On January 20, 2011, the Supreme Court of Canada decided the first case brought before it concerning the jurisdiction of the Patented Medicine Prices Review Board (“PMPRB”), Canada’s federal pricing regulator for patented medicines. The Court decided that the PMPRB does have the jurisdiction to seek sales and pricing data from a patentee, even if the "sales" that occurred, from a commercial law perspective, were sales that occurred in another country and did not occur in Canada.

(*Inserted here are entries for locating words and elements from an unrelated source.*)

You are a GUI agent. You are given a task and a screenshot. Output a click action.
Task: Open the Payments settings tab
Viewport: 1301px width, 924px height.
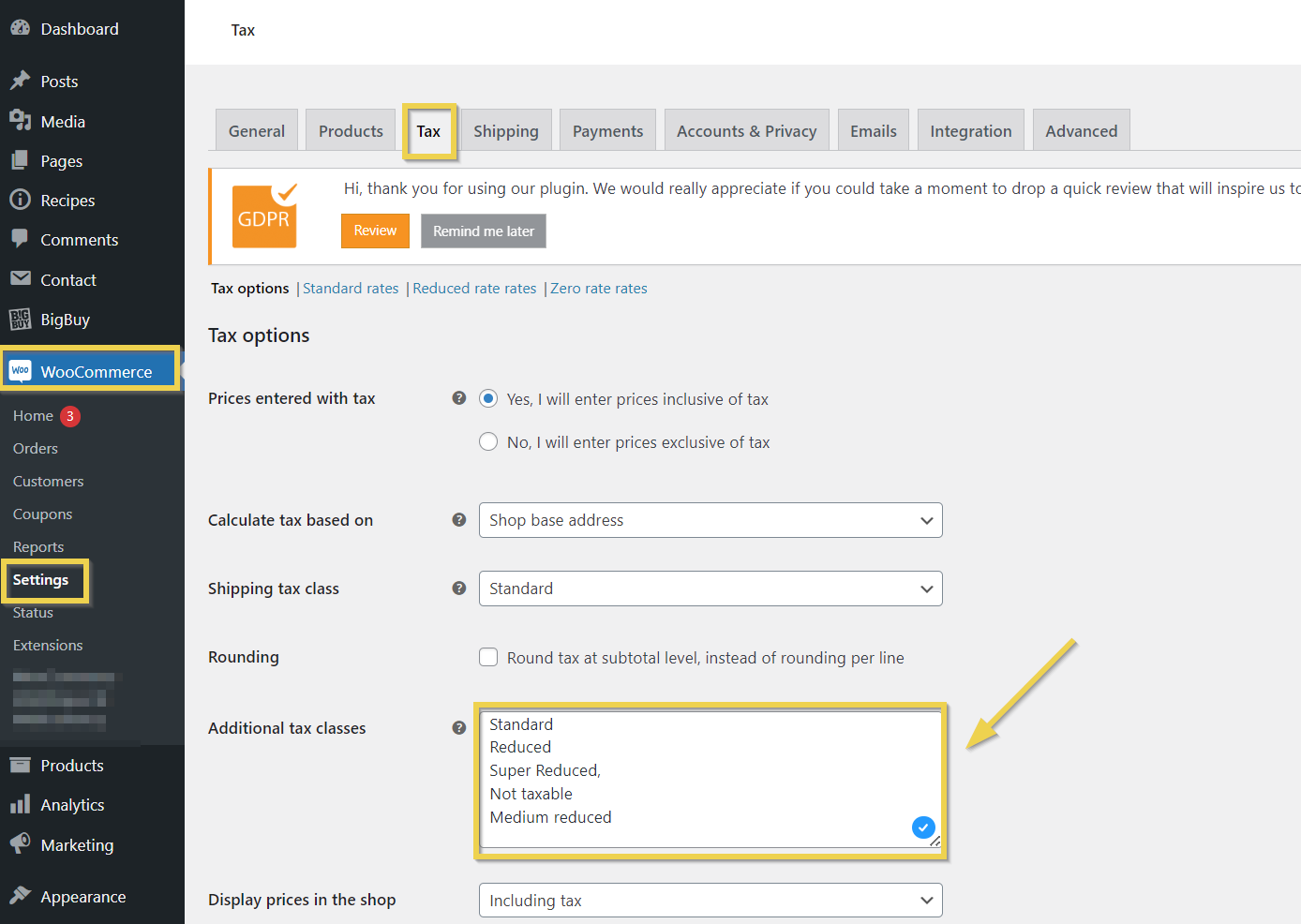pyautogui.click(x=607, y=131)
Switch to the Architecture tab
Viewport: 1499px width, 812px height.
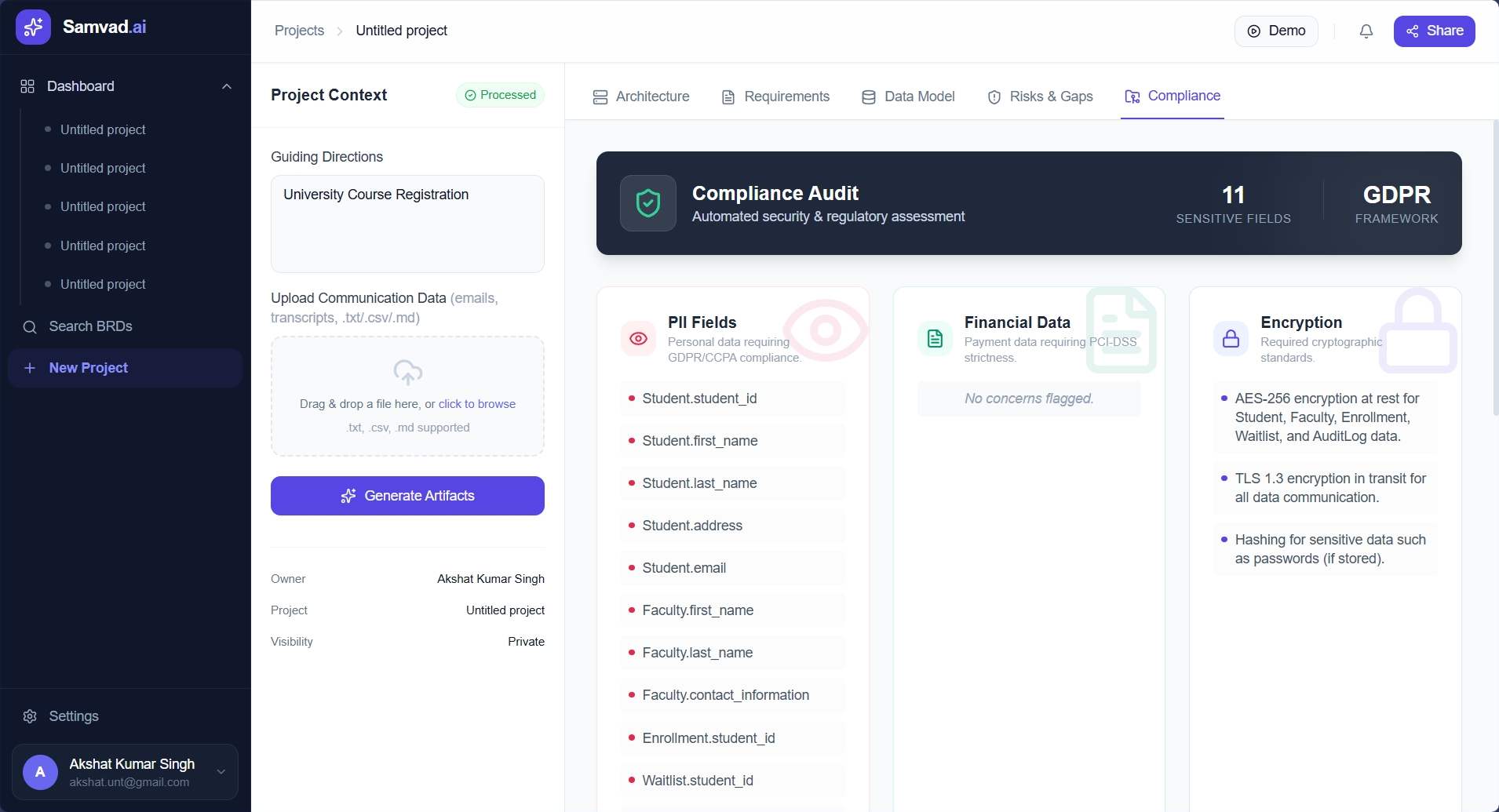[x=640, y=96]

By way of background, this matter initially arose when the PMPRB sought reports of data in respect of the THALOMID product. Celgene, the patentee, challenged the jurisdiction of the Board to seek the data in respect of medicines, which were sold under Canada’s special access regime (SAP) for pharmaceuticals, given that the locus of the sale was the U.S. and not Canada, given that the Board held that it had jurisdiction to require the reporting of prices for the product. However, the Federal Court disagreed with the Board, and held that it did not have jurisdiction to require disclosure of pricing data relating to these sales as they were not sales in Canada. The sales were for product shipped “Free on Board” New Jersey, making the locus of sale the U.S. from a commercial perspective (see our earlier report on the Federal Court decision, released March 17, 2009).
The Federal Court’s decision was appealed, and the Federal Court of Appeal overturned the decision on December 23, 2009. The Supreme Court agreed with the Federal Court of Appeal that the Board has jurisdiction, finding that "sold" may have a commercial law meaning in some statutory contexts, "but that does not mean that the Board misinterpreted the words “sold” and “selling” in the context of ss. 80(1)(b), 83(1) and 85. In rejecting the technical commercial law definition, the Board was guided by the consumer protection goals of its mandate, concluding that Celgene’s approach would undercut these objectives by preventing the Board from protecting Canadian purchasers of Thalomid and other foreign-sold SAP patented medicines. The Board’s interpretive choice is supported by the legislative history..."
Justice Abella wrote, "In my view, therefore, the legislative context and the consumer protection purpose of ss. 80(1)(b), 83(1) and 85 of the Patent Act support the Board’s conclusion that, based on the language of those provisions, it has authority over Celgene’s sales of Thalomid to Canadians through the SAP."
The Court also addressed the issue of standard of review, even though neither party took issue with the finding of the Court of Appeal that the standard of review of the Board's decision was "correctness". The Supreme Court disagreed, holding, "This specialized tribunal is interpreting its enabling legislation. Deference will usually be accorded in these circumstances: see Dunsmuir, at paras. 54 and 59; Canada (Citizenship and Immigration) v. Khosa, 2009 SCC 12,  1 S.C.R. 339, at para. 44; and Nolan v. Kerry (Canada) Inc., 2009 SCC 39,  2 S.C.R. 678. Only if the Board’s decision is unreasonable will it be set aside. And to be unreasonable, as this Court said in Dunsmuir, the decision must be said to fall outside “a range of possible, acceptable outcomes which are defensible in respect of the facts and law” (para. 47). Far from falling outside this range, I see the Board’s decision as unassailable under either standard of review."